◆ **PROMPT**
Count the lines below: how many contain the string "height"? Give only the number.

[Data items]
-----

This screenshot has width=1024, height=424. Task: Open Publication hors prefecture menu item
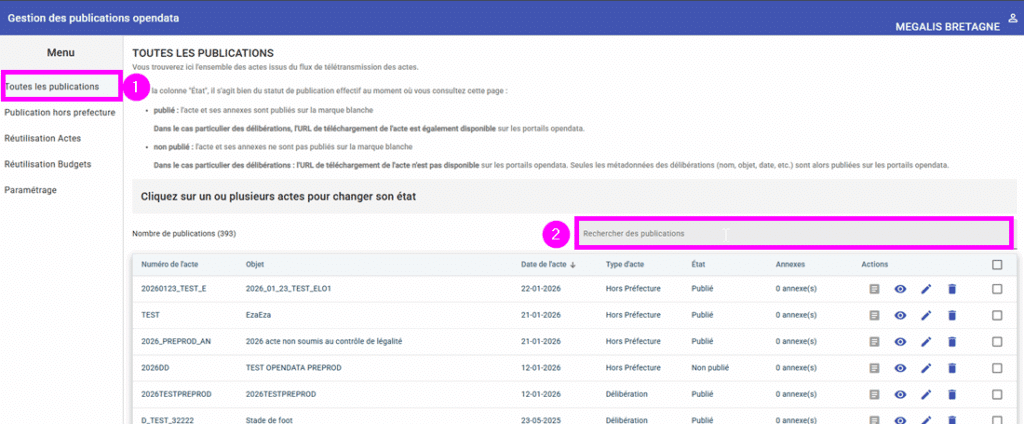[x=60, y=112]
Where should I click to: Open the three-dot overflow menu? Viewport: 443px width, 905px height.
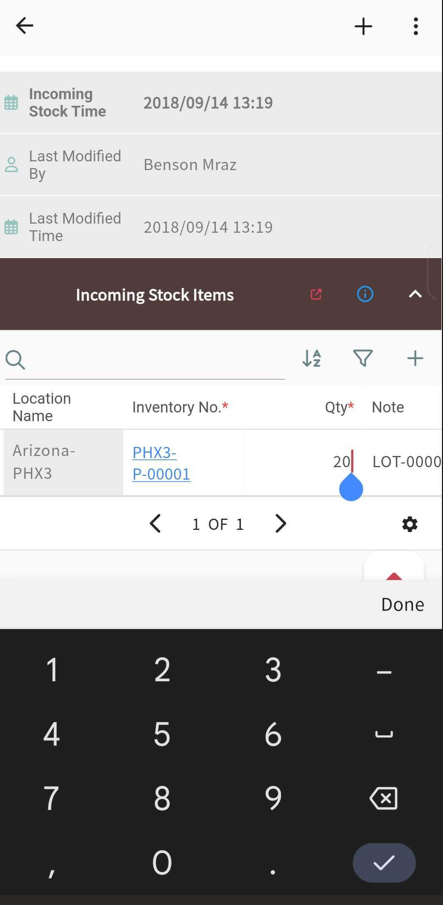[415, 26]
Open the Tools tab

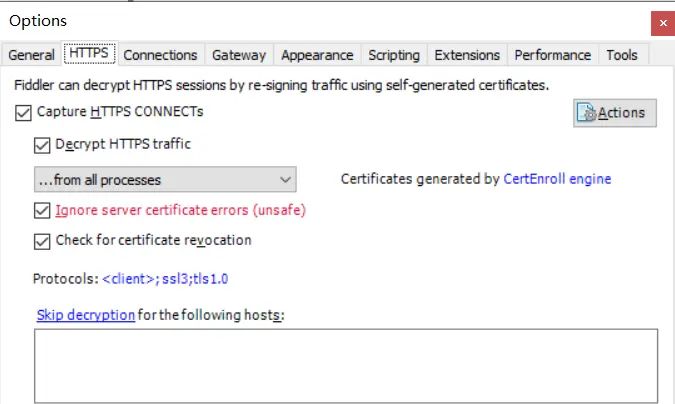pyautogui.click(x=622, y=55)
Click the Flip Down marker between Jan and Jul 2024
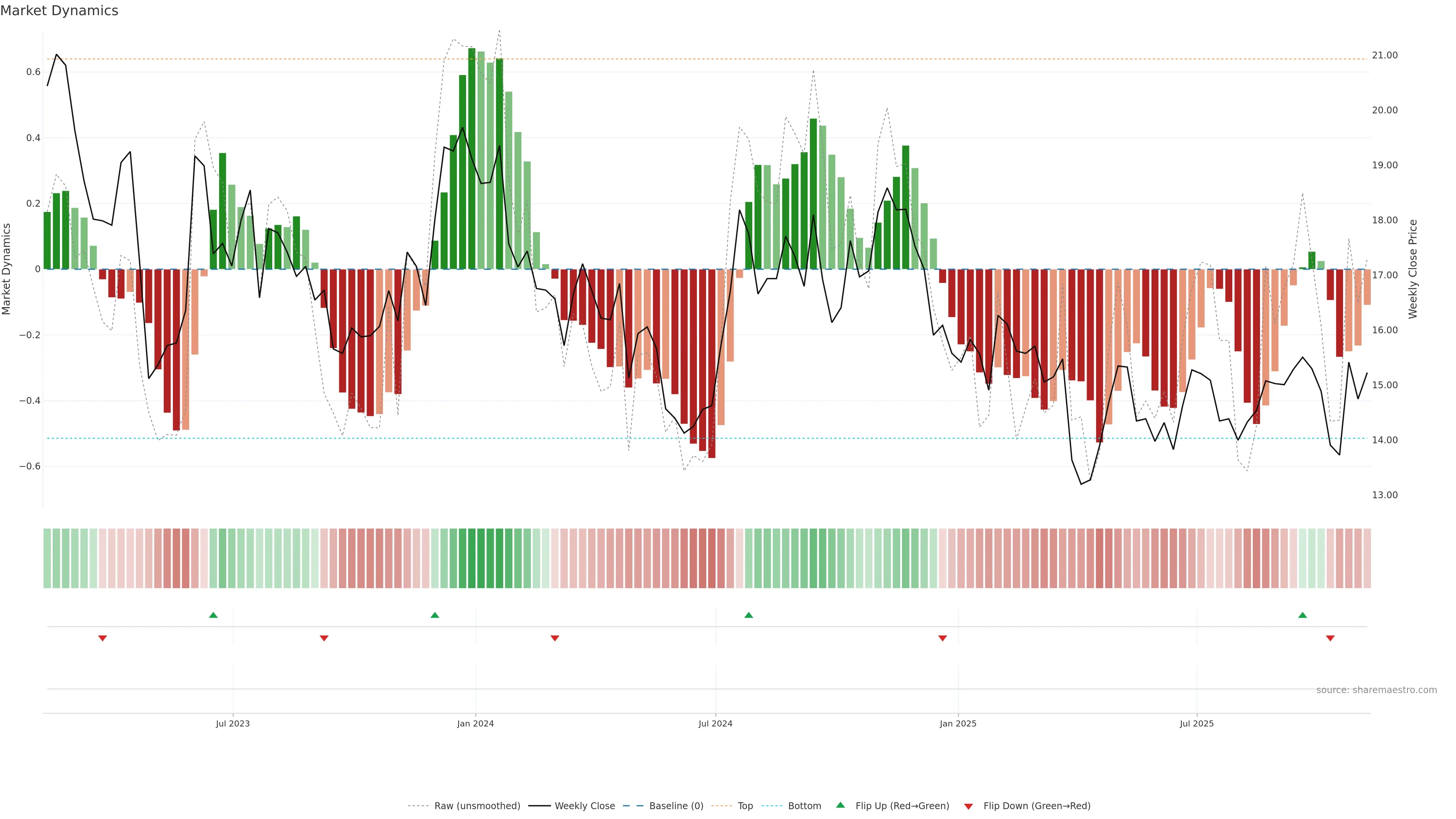 point(554,638)
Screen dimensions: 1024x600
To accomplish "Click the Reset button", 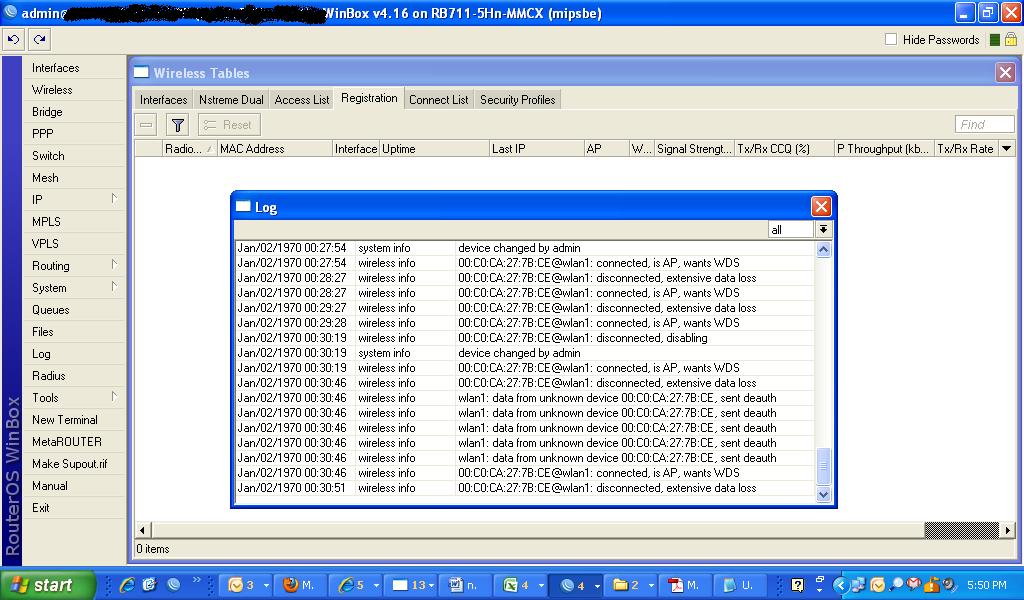I will click(x=229, y=124).
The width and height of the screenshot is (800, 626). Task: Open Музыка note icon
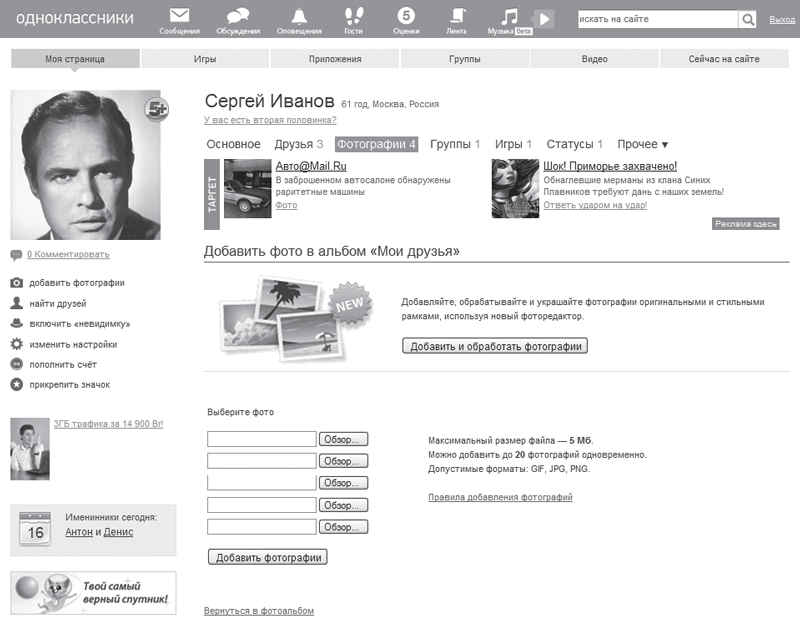tap(510, 17)
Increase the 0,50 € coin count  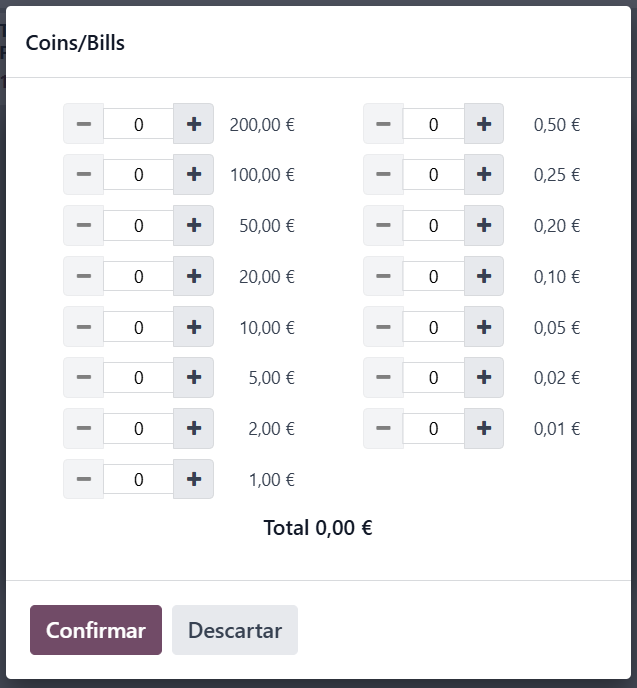[x=484, y=124]
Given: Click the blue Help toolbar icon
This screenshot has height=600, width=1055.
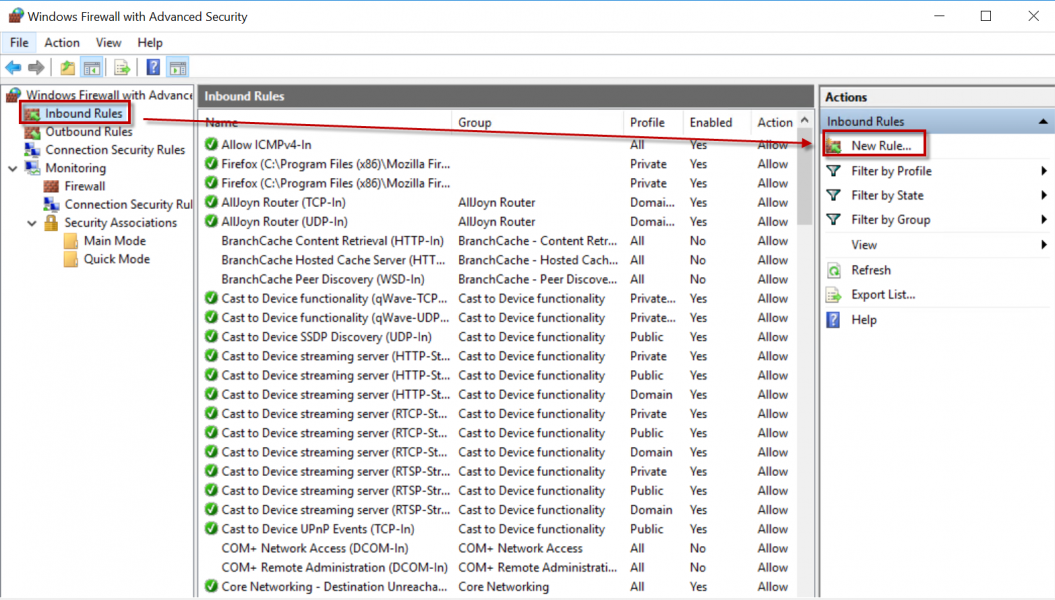Looking at the screenshot, I should click(x=154, y=68).
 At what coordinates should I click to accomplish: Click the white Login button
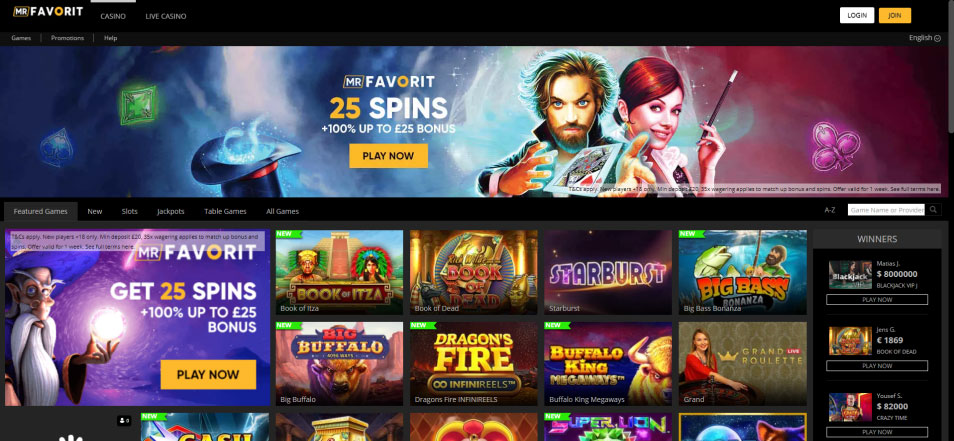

-----

◆ **FINISHED TASK**
4